## What the exercise asks:
Give the data again exactly, without its images.

-- Extracted information follows --

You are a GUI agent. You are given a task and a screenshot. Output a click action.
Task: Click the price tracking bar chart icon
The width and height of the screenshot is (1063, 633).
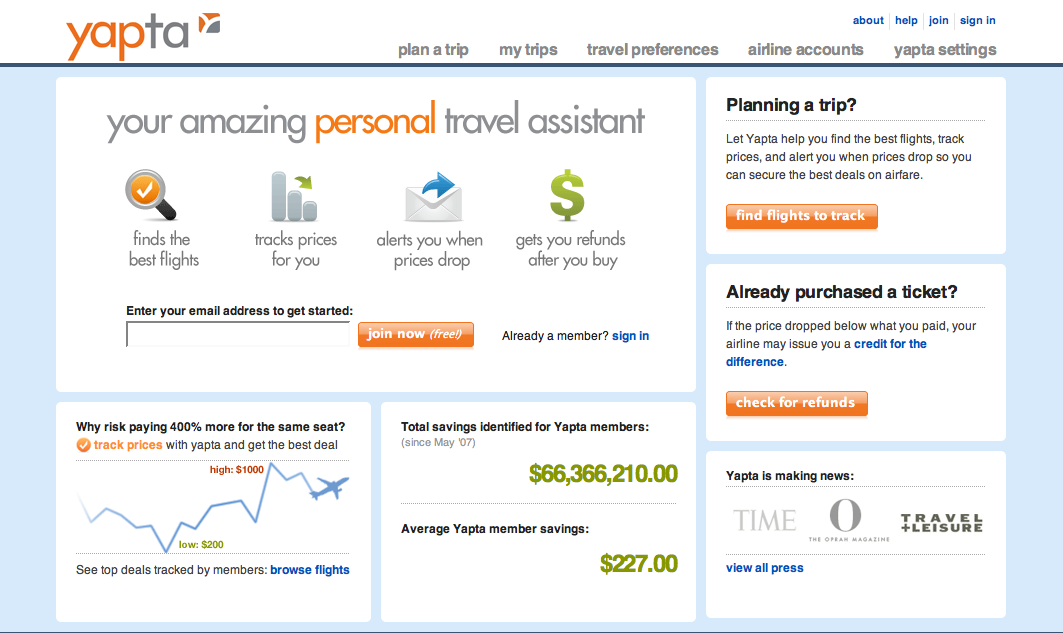pyautogui.click(x=294, y=196)
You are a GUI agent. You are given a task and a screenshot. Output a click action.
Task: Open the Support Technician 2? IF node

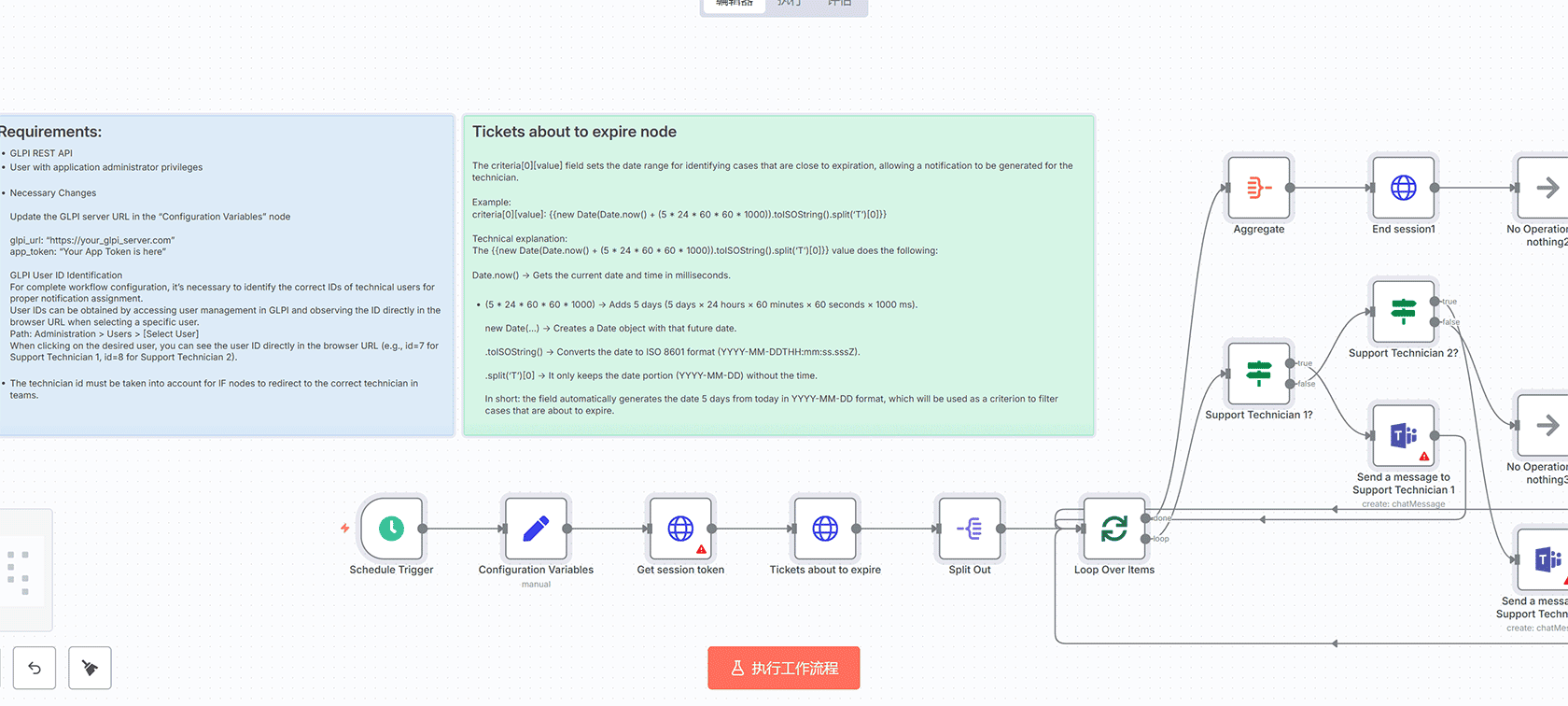pos(1403,312)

-- Extracted information concluded --

## Result:
You are a GUI agent. You are given a task and a screenshot. Output a click action.
Task: Click the price tracking bar chart icon
The width and height of the screenshot is (1063, 633).
pyautogui.click(x=294, y=196)
You are a GUI agent. You are given a task and a screenshot. Output a click action.
Task: Open the Support Technician 2? IF node

pos(1403,312)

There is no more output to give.